(Stored items from a collection)
--------
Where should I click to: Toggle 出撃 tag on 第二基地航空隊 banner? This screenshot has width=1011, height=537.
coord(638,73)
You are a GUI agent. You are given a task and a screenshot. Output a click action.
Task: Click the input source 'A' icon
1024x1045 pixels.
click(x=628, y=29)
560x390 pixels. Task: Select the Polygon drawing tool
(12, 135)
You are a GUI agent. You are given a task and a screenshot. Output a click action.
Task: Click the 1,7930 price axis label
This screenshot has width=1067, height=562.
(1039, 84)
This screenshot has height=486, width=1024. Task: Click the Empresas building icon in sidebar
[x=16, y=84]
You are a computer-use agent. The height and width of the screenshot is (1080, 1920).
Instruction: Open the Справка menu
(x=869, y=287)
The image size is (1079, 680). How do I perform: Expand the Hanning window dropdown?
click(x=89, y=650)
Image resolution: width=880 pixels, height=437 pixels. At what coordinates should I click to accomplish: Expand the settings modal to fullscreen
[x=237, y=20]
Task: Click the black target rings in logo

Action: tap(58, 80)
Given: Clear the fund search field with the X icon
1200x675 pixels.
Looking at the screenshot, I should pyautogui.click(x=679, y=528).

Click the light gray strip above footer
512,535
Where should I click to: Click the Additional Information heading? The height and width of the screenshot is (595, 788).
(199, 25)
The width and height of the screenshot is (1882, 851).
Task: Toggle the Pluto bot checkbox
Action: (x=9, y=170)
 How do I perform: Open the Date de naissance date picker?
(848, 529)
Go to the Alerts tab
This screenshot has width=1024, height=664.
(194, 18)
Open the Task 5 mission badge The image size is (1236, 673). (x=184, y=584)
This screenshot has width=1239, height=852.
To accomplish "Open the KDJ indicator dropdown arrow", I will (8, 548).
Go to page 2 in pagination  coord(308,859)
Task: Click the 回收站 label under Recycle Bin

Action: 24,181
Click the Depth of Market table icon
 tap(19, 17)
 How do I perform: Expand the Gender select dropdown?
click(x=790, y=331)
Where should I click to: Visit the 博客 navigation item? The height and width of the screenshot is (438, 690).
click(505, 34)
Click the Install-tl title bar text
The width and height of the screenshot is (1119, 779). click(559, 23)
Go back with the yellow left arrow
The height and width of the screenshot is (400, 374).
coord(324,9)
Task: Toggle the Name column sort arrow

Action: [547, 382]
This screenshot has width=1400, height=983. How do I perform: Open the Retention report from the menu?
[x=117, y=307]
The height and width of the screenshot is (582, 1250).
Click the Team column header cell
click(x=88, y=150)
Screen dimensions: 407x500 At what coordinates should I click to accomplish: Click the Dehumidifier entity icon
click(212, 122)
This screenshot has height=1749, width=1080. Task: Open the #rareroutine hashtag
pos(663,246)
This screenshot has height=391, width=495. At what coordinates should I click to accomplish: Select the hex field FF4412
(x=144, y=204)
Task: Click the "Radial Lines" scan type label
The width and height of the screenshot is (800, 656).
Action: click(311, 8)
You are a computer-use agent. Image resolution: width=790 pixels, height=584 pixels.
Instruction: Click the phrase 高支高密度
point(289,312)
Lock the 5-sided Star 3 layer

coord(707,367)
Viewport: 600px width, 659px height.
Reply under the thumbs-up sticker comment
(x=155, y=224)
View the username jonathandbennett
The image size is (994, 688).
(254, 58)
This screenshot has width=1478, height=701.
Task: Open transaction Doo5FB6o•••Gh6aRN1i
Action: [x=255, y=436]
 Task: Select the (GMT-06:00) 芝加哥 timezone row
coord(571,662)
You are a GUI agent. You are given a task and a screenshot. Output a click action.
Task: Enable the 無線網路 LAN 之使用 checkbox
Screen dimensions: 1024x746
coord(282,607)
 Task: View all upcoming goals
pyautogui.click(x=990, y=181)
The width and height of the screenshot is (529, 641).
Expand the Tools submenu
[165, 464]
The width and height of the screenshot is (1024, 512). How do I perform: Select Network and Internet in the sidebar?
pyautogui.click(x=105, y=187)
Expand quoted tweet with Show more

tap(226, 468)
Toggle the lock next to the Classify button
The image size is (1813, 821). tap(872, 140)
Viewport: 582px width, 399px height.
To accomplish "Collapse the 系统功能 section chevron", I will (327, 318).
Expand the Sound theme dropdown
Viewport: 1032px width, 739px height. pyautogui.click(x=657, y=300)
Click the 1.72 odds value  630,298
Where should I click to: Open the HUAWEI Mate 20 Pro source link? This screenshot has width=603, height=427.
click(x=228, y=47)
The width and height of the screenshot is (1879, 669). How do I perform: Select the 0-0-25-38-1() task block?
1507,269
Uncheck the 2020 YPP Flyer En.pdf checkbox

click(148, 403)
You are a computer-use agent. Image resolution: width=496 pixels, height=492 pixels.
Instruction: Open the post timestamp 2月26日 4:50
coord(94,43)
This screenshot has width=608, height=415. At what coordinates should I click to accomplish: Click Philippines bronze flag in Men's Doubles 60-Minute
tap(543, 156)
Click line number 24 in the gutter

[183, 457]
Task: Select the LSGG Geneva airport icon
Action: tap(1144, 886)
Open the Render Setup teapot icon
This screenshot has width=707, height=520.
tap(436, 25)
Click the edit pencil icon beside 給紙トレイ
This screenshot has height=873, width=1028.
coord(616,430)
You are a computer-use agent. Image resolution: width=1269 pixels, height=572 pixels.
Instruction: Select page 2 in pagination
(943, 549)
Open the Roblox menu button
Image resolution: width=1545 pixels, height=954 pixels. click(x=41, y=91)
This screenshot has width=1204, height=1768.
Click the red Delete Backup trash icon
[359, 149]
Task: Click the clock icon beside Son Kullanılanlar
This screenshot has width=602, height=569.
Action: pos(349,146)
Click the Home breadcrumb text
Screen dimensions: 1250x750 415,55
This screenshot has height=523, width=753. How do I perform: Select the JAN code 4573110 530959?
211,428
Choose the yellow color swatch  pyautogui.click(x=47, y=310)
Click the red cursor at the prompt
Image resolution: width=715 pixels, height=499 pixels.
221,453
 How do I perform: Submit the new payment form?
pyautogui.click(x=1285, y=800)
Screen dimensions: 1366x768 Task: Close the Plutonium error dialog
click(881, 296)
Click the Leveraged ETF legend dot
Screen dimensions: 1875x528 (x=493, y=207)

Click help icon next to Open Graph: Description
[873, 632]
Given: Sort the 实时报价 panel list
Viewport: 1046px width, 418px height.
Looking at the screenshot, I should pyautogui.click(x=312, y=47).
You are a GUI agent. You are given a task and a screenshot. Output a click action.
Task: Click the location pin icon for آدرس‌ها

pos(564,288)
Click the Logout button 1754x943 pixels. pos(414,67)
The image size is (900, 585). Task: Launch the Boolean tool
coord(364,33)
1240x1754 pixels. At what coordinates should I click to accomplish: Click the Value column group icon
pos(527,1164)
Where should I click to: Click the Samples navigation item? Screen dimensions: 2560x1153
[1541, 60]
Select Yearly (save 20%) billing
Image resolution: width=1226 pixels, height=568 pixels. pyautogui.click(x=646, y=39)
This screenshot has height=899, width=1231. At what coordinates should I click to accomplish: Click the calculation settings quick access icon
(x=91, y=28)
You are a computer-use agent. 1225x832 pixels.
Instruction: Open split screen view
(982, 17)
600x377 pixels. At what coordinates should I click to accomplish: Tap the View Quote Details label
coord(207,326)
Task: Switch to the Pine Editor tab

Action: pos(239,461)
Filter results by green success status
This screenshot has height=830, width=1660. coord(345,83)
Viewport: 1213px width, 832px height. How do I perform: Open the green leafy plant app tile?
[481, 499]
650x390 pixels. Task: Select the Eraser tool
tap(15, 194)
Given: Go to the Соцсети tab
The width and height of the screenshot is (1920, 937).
--------
[WORK ORDER]
Each line of the data that holds the word "computer" should be copied.

[EXPECTED ANSWER]
You are a computer-use agent. The height and width of the screenshot is (1080, 1920).
You are a computer-use agent. Image resolution: width=790 pixels, height=584 pixels.
You are a computer-use agent. Image resolution: width=496 pixels, height=492 pixels.
You are a computer-use agent. Image resolution: width=1269 pixels, height=572 pixels.
You are a computer-use agent. 1225x832 pixels.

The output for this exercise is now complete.